Politically Incorrect

Sweden’s royal family has its armour and weapons on display, but there isn’t all that much to see. Sweden has been officially neutral for a couple of centuries, and kings and princes don’t go into battle anymore anyway. Except perhaps for the British.

‎So I guess it is not surprising there is a children’s clothing display in the Royal Armoury. After all, there is room. The featured clothes were all worn by various princes and princesses over the centuries. It’s not the sort of thing that normally draws me, but I was there, so I looked. (The armoury is one of several free museums in downtown Stockholm, a nice feature for tourists on a budget.)

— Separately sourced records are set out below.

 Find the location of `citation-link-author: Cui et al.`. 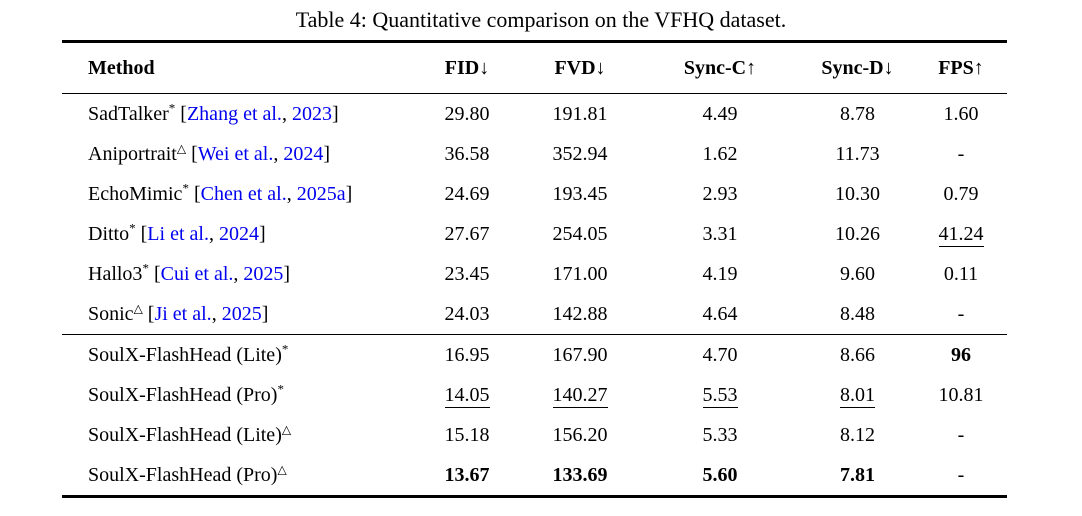

citation-link-author: Cui et al. is located at coordinates (197, 274).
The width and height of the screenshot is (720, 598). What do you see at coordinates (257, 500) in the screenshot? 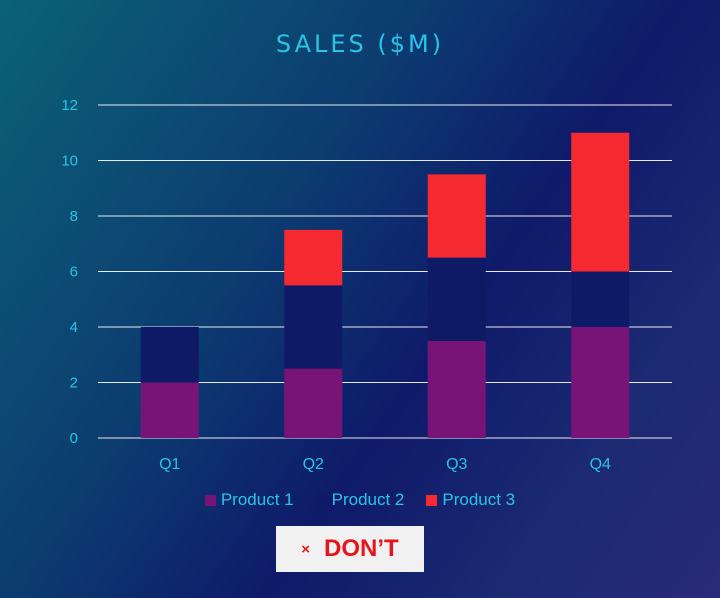
I see `legend-label-product-1: Product 1` at bounding box center [257, 500].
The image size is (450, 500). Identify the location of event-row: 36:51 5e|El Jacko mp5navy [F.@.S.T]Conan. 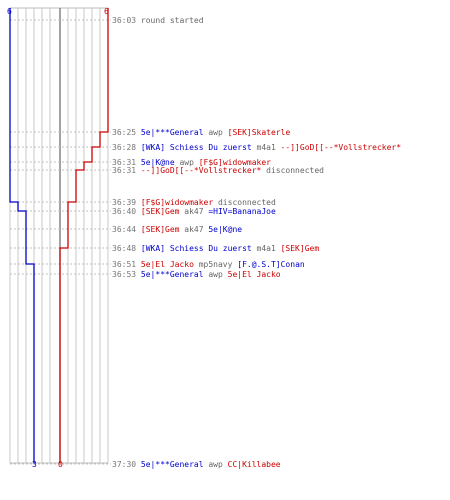
(208, 264).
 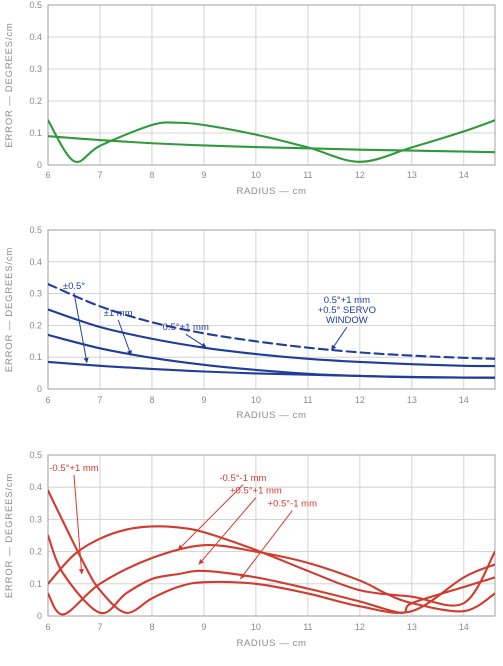 What do you see at coordinates (242, 478) in the screenshot?
I see `annotation-label: -0.5°-1 mm` at bounding box center [242, 478].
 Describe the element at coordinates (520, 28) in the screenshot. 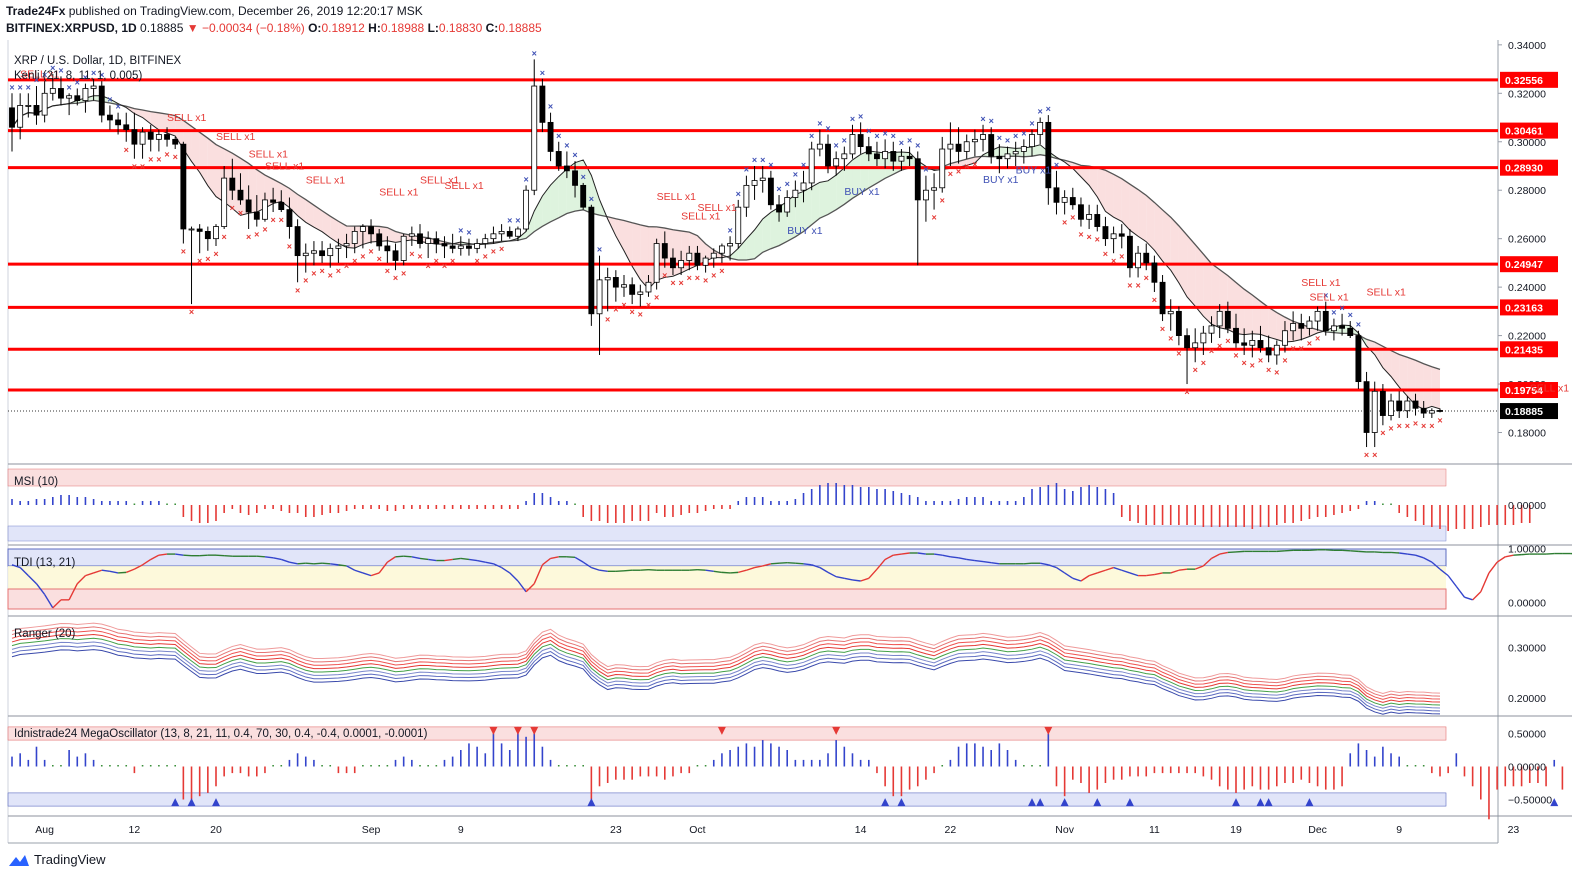

I see `close-value: 0.18885` at that location.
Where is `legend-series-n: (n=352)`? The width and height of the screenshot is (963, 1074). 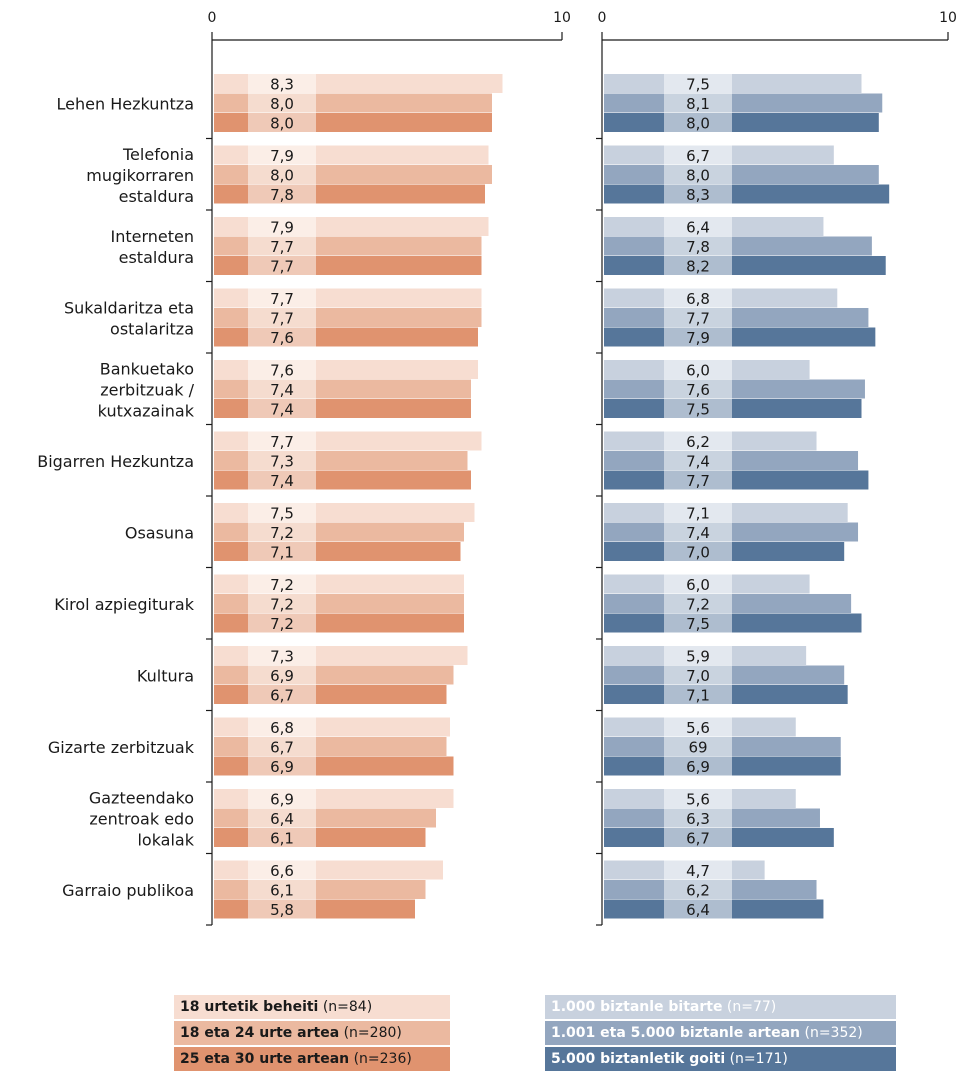
legend-series-n: (n=352) is located at coordinates (834, 1033).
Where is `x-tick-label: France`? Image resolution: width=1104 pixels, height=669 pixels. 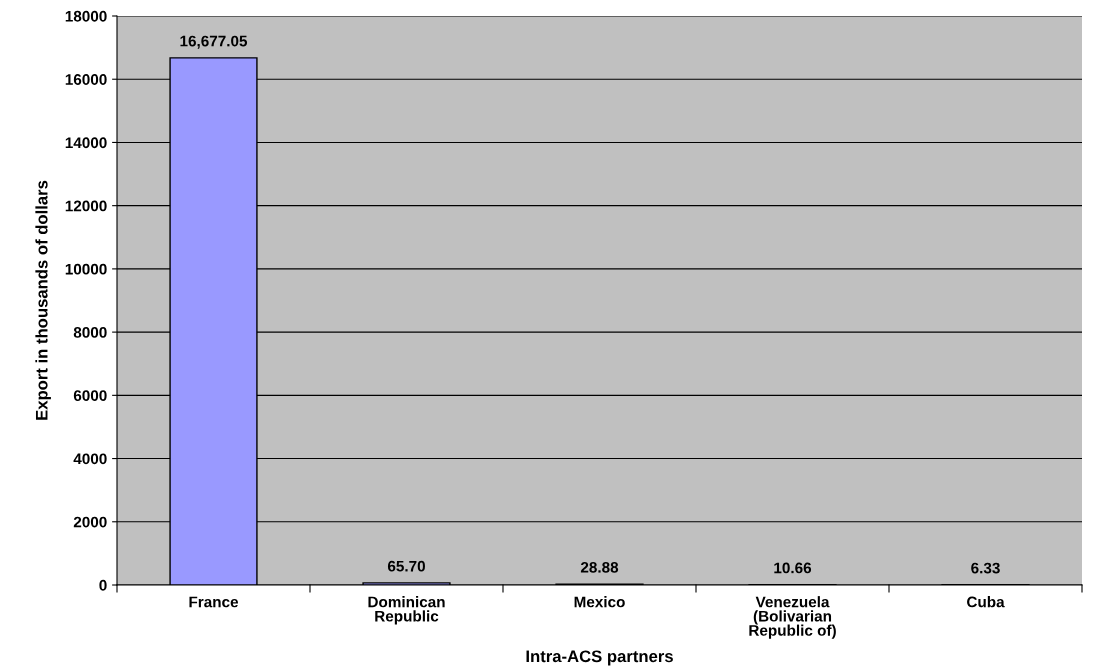 x-tick-label: France is located at coordinates (214, 602).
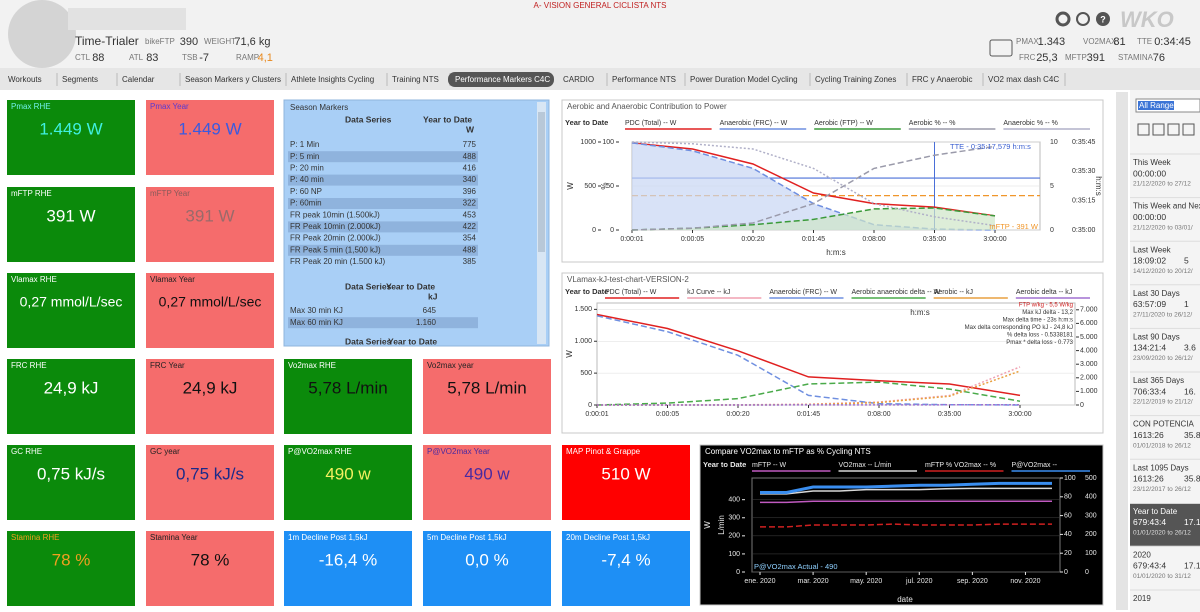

Apparently, a little more than 100 years ago the idea of wearing folk costumes from other cultures was popular with Swedish royalty (and I presume society at large for those who could afford it). I’m surprised they admit it. And was even more surprised to find on prominent display a set of clothing for a young Canadian aboriginal boy. I know it’s not an American costume because of the flag.

I’m a little surprised, given the cultural sensitivities in Canada that the costume was still on display. I guess there have been no protests like there would be in Canada over something like that. Or maybe the Swedes don’t care about being politically correct.

That’s probably not it.




  1. Sweden is too politically correct – Muslims openly decry homosexuality yet, Swedish Law prosecutes public complaints against the Quran doctrine on rape.

  2. This leaves me totally curious; wanting to know more. To whom was it given? By whom was it given? Did some child in the palace of the day actually don this according to the custom you mention? Perhaps in the context of those times it wasn’t really politically incorrect.

    1. They didn’t specifically name which future king wore it. I’m sure it was acceptable for the times – I was just surprised that the revisionists hadn’t had it removed.